Other work in the lab focuses on the interactions between germ cells and somatic cells in testis and ovary development. We are particularly interested in the transition from primordial germ cell to oogonia or spermatogonial stem cell during ovary and
testis development. This transition involves a period of cell cycle arrest during which the pluripotent genome is stabilized. We are very interested in the signals from the somatic environment that control this critical developmental transition and in the process within germ cells.
Experimental approaches in the lab include the use of molecular and biochemical techniques, advanced imaging methods, null mutant mice, transgenic reporter mice, organ culture/tissue recombination assays, mouse genetics and genomics, and systems biology/bioinformatics tools.
Some Current Areas of Interest
- How is cell fate established, coordinated across the gonad field, and maintained during sex determination in the mouse? How is this process integrated with proliferation?

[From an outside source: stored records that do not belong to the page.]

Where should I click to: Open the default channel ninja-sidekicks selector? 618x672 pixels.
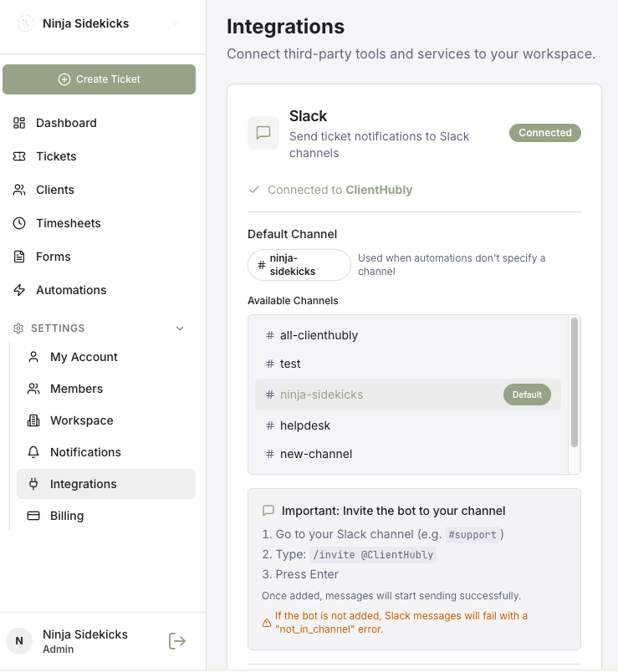(x=299, y=265)
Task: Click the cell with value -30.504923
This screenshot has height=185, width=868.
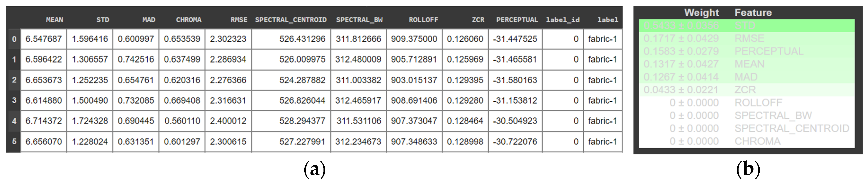Action: pos(515,121)
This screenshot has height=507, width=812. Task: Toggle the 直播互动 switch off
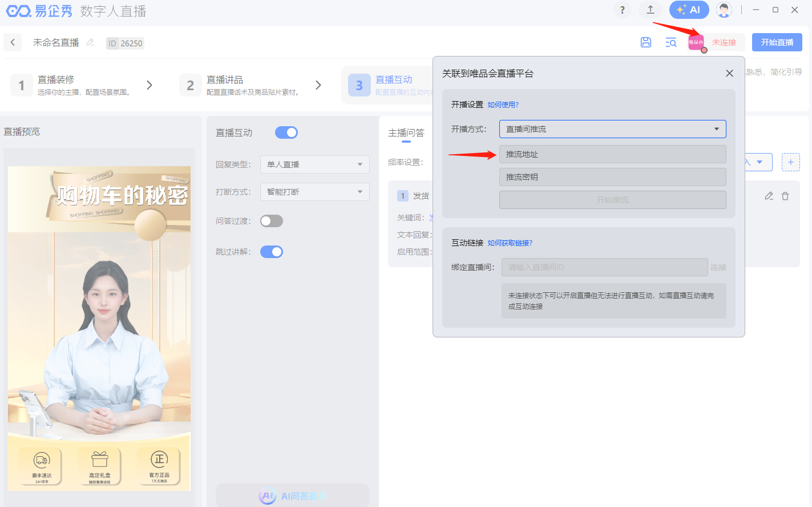click(x=286, y=132)
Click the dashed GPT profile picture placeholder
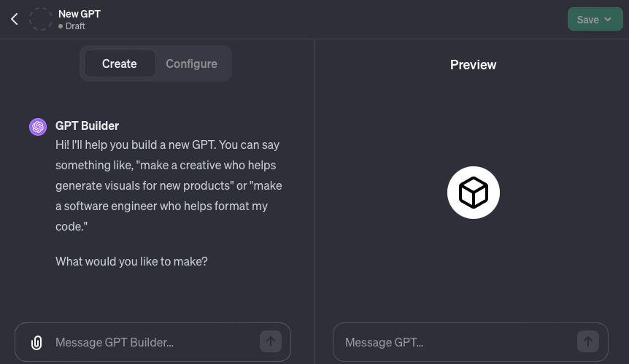This screenshot has width=629, height=364. [x=41, y=20]
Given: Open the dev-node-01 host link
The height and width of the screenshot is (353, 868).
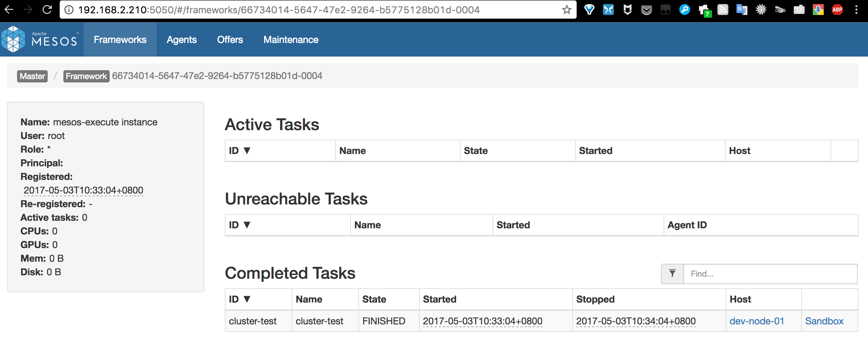Looking at the screenshot, I should [x=757, y=321].
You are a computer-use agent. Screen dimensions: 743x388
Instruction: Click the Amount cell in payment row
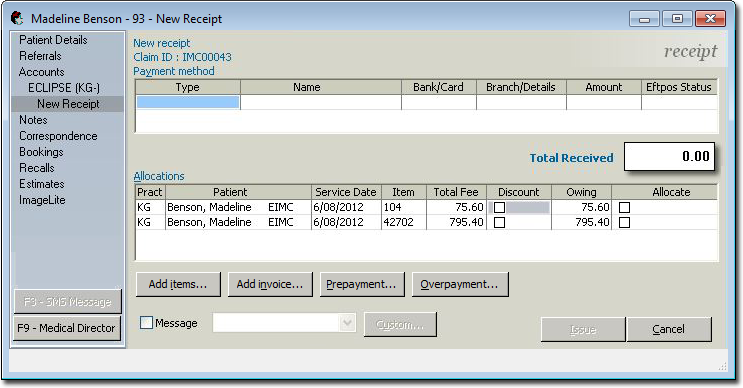coord(604,102)
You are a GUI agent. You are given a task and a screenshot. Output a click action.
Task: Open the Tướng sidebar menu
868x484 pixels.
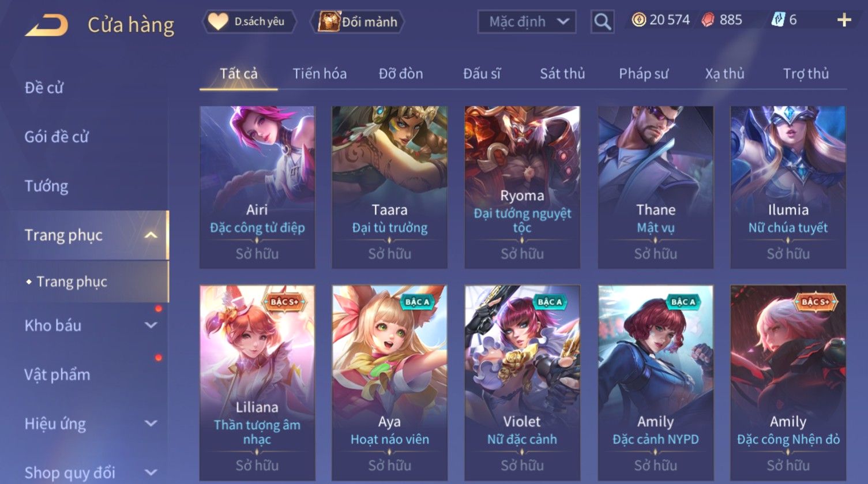pyautogui.click(x=46, y=186)
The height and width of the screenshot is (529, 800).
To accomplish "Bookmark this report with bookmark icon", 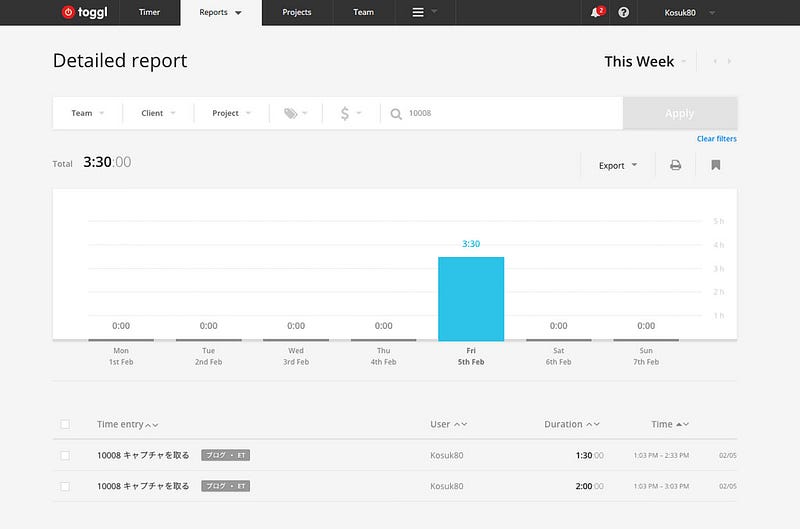I will [715, 165].

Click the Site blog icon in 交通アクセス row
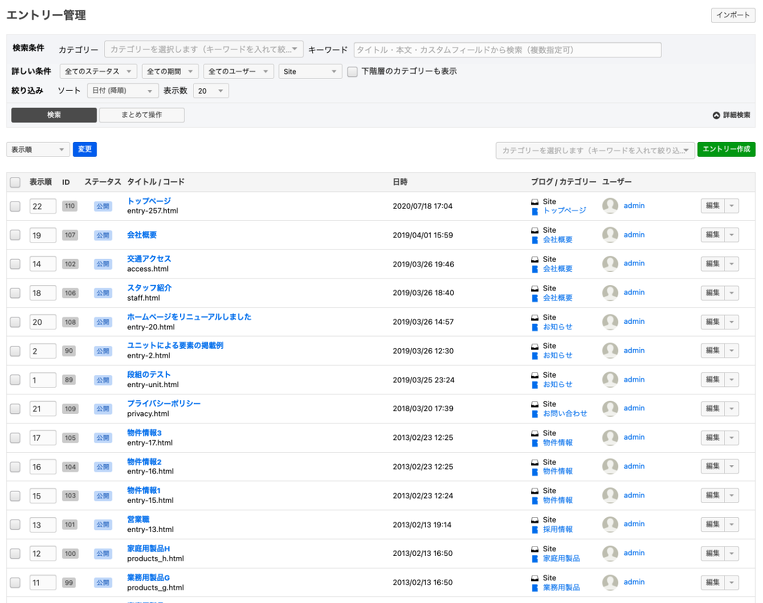tap(535, 259)
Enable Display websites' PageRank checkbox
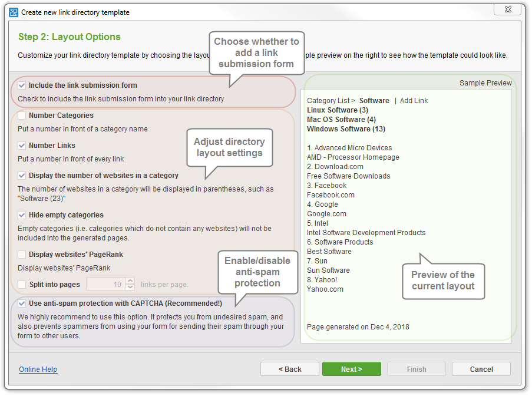 22,255
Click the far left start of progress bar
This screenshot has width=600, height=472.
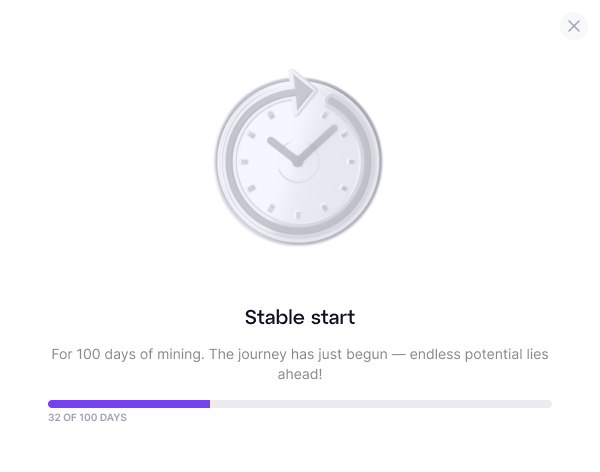click(x=51, y=404)

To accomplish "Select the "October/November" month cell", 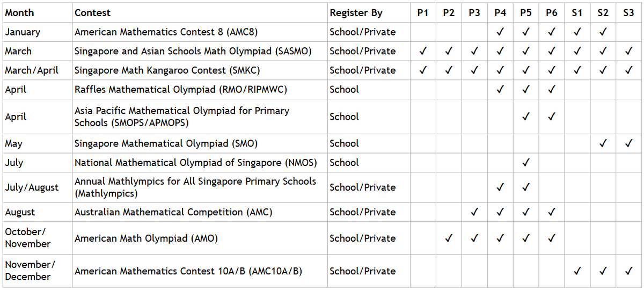I will [28, 238].
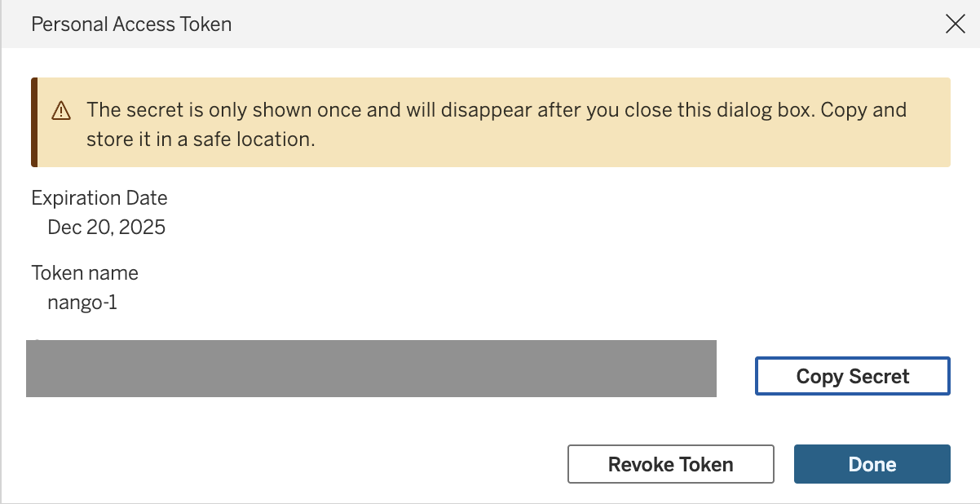Viewport: 980px width, 504px height.
Task: Copy the secret to clipboard
Action: point(853,376)
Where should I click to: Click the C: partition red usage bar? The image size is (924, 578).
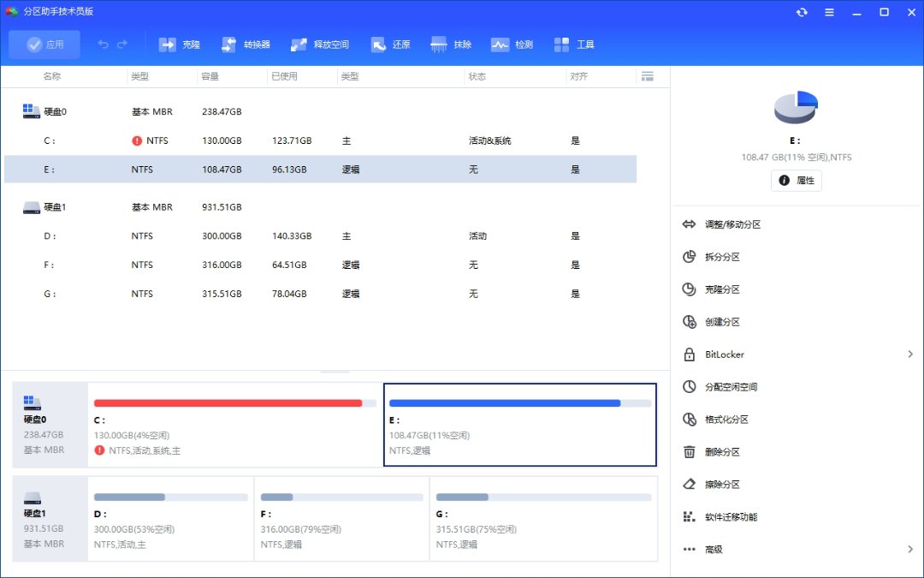point(228,402)
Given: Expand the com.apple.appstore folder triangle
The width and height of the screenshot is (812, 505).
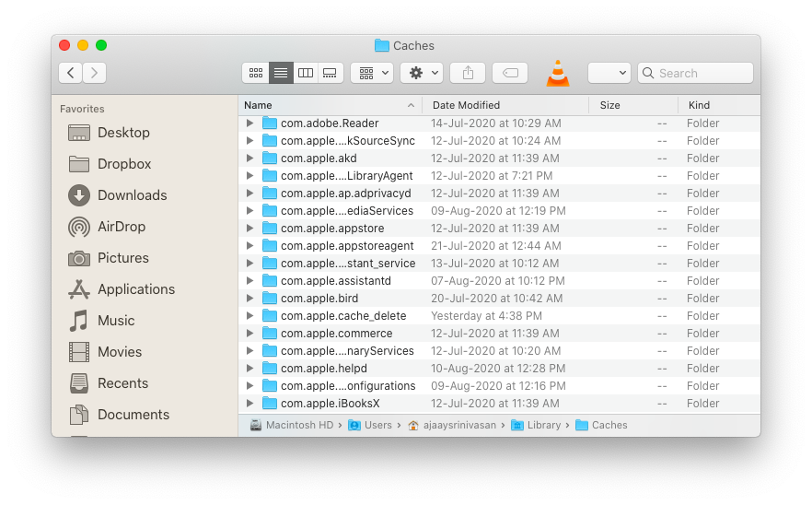Looking at the screenshot, I should tap(249, 229).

- What portion of the gonadal sex determination network characterized in mice is conserved in red-eared slider turtles (Trachemys scripta elegans), where sex determination is regulated by temperature? How does temperature intersect the genetic pathway?
- How is the RNA-binding protein DND1 involved in establishment of spermatogonial stem cells in the testis? What are the somatic and environmental signals that influence the fate of male germ cells and the incidence of testicular tumors?
- How is the primordial follicle pool established during ovary development? What is the potential of the ovary to repair and recover from damage, and can this potential be harnessed in the clinic?
- Do Sertoli cells in the adult testis have regenerative capacity? Can defective Sertoli cells be replaced in situ?